Ainsi le système français protège sa fameuse exception culturelle. Apple TV+ et Crunchyroll ont rejoint le mouvement en 2023. Et Disney +, avec son accord signé en janvier, s’engage désormais à investir 25 % de son chiffre d’affaires net en France dans la production d’œuvres françaises et européennes sur une période de trois ans.

Si bien que là encore, Canal +, pourvoyeur principal du cinéma français, l’a mauvaise. Avec 220 millions d’euros d’investissement annuel, et en échange d’une fenêtre de diffusion de six mois, elle ne voit plus trop où est son avantage à dépenser autant si ses concurrents peuvent, avec beaucoup moins d’argent, diffuser leurs films 9 ou 12 mois après leur sortie en salles. Et que dire de France Télévisions, autre grand financier, et qui doit attendre au moins 22 mois alors qu’elle doit allouer au moins 65 millions d’euros au préfinancement de films, avec un minimum de 60 œuvres soutenues chaque année.

Depuis, Canal + décroche en bourse depuis son introduction sur les marchés. L’accord avec Disney + ne passe pas. D’autant que Disney s’est retiré de l’offre « package » qui permet à un abonné de Canal d’accéder à d’autres plateformes (Netflix, Max, Apple TV+, Paramount +…). En solo, Disney + a même réussi deux beaux coups en s’octroyant deux succès « Canal » : la suite de la série Bref et la retransmission des Oscars (qui, il est vrai, est diffusée sur sa chaîne ABC aux USA). Il ne reste donc que les César (que lorgne France 2) et le festival de Venise parmi les grands événements cinéma diffusés par la chaîne.

Canal +, pas content, gronde, publiquement. La chaîne menace de réduire fortement le financement du cinéma français. Or, même avec l’arrivée de nouveaux financeurs, le risque est grand. D’une part, le total des investissements ne seraient pas totalement compensés, mettant en péril notamment les films les plus fragiles à monter. D’autre part, la diversité et la créativité du cinéma français pourraient subir un nivellement par le formatage (comprendre : plus de produits, moins de prototypes).

C’est sans doute là le dossier le plus délicat de ce début d’année : conforter Canal en réduisant sa fenêtre de diffusion en échange de son apport faramineux dans le cinéma français, ou accepté que Canal réduise à 130-160M€ ses investissements pour une diffusion à six mois et plus. [Mise à jour – 5 mars : Canal + a finalement signé pour financer le cinéma français à hauteur de 480M€ sur trois ans, au lieu de 220M€ par an, en assurant davantage d’apport aux films au budget inférieur à 4M€, tout en conservant sa fenêtre de diffusion de six mois].

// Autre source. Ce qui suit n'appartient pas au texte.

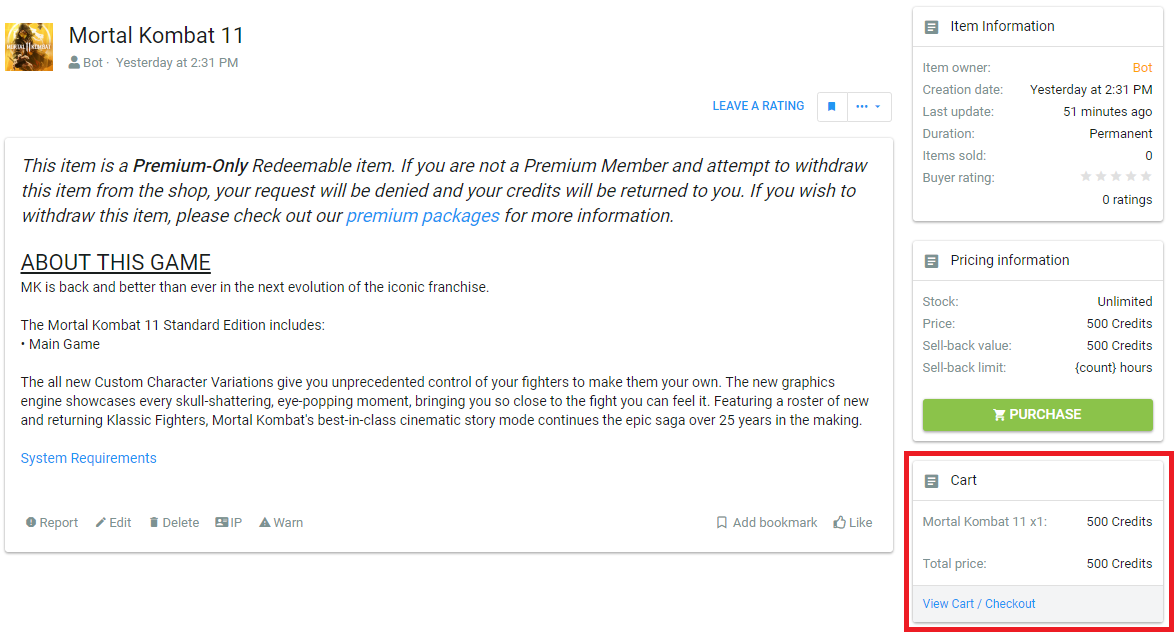Open the three-dots more options dropdown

Enfin, il y a une autre hypothèse : Alors que Canal se retire de la TNT au printemps, elle pourrait ne devenir qu’une plateforme, avec agrégateurs de diffuseurs, sans obligation massive d’investissements. Autant dire l’apocalypse pour le cinéma français.

Les procès #metoo

Christophe Ruggia condamné. Bravo Adèle Haenel! Début février, le réalisateur a écopé de quatre ans de prison, donc deux avec sursis, sous bracelet électronique pour agressions sexuelles sur l’actrice. La décision est en appel. Mais le symbole est là. L’impunité a cessé.

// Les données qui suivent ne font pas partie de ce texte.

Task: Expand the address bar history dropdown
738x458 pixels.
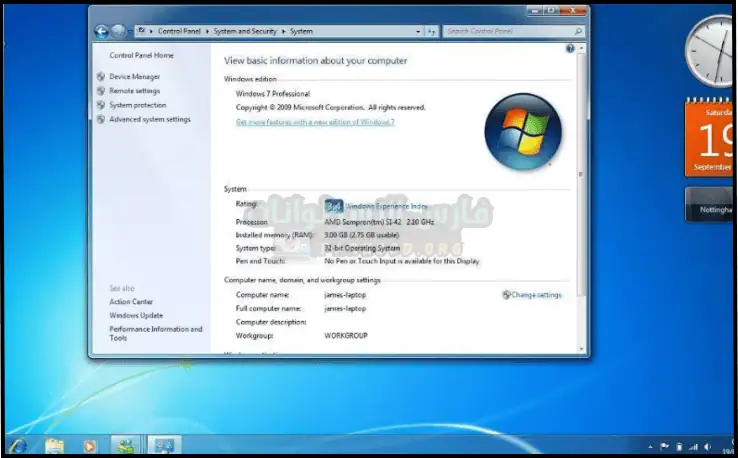Action: tap(415, 31)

Nous voici un an après les révélations de Judith Godrèche sur le cinéaste Benoît Jacquot. Celui-ci a été mis en examen pour viol, y compris sur mineur, et placé sous contrôle judiciaire. Julia Roy, Vahina Giocante et Isild Le Besco ont galement témoigné contre lui.

Toujours avec une plainte de Judith Godrèche, le réalisateur Jacques Doillon est accusé de viols lors du tournage de La Fille de 15 ans. Là encore Isild Le Besco, mais aussi Anna Mouglalis, se sont jointes à l’accusation. Aucune charge n’a été retenue contre lui à ce jour.

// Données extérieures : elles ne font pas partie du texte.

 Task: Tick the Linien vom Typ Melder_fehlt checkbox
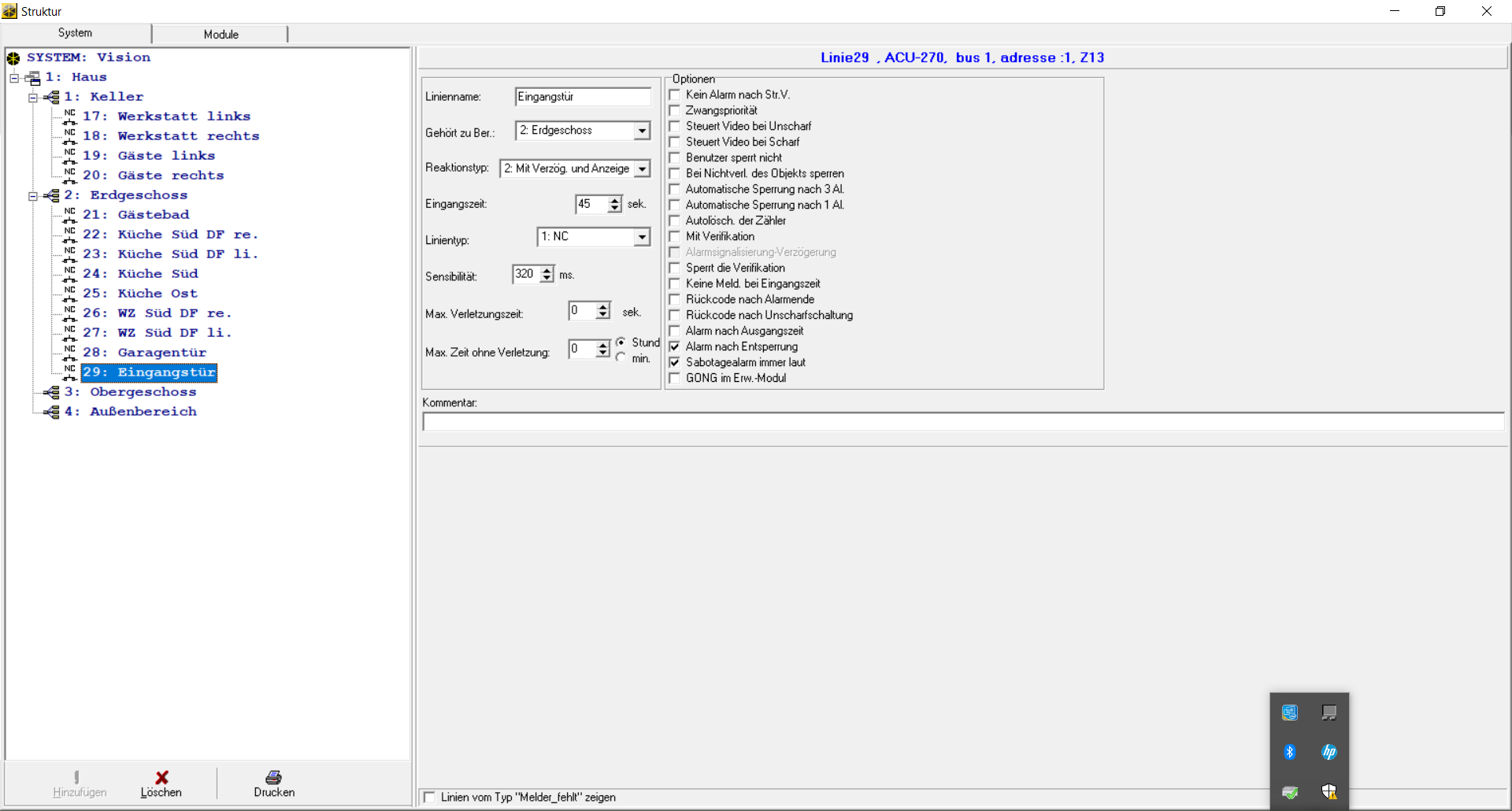click(x=429, y=797)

Mais ce n’est pas le cas pour Gérard Depardieu, qui comparaîtra les 24 et 25 mars pour des agressions sexuelles par plusieurs femmes. Après les révélations sur ses propos abjectes, sexistes et misogynes à propos de jeunes femmes nord-coréennes, on n’est plus étonné de rien. En 2018, l’actrice Charlotte Arnould l’avait accusé de viols présumés survenus à son domicile parisien, conduisant à une mise en examen en 2020. En avril 2023, treize autres femmes ont porté des accusations similaires, détaillant des comportements inappropriés entre 2004 et 2022. Parmi elles, l’actrice Emmanuelle Debever, qui a dénoncé des faits remontant au tournage de Danton en 1983. En décembre 2023, la journaliste espagnole Ruth Baza a également déposé plainte pour un viol présumé en 1995. Malgré ces allégations, il nie fermement toute inconduite. Pas sûr qu’être bon comédien lui suffise pour clamer son innocence. En attendant, l’ogre du cinéma français est radié des tournages. Son nom est devenu toxique.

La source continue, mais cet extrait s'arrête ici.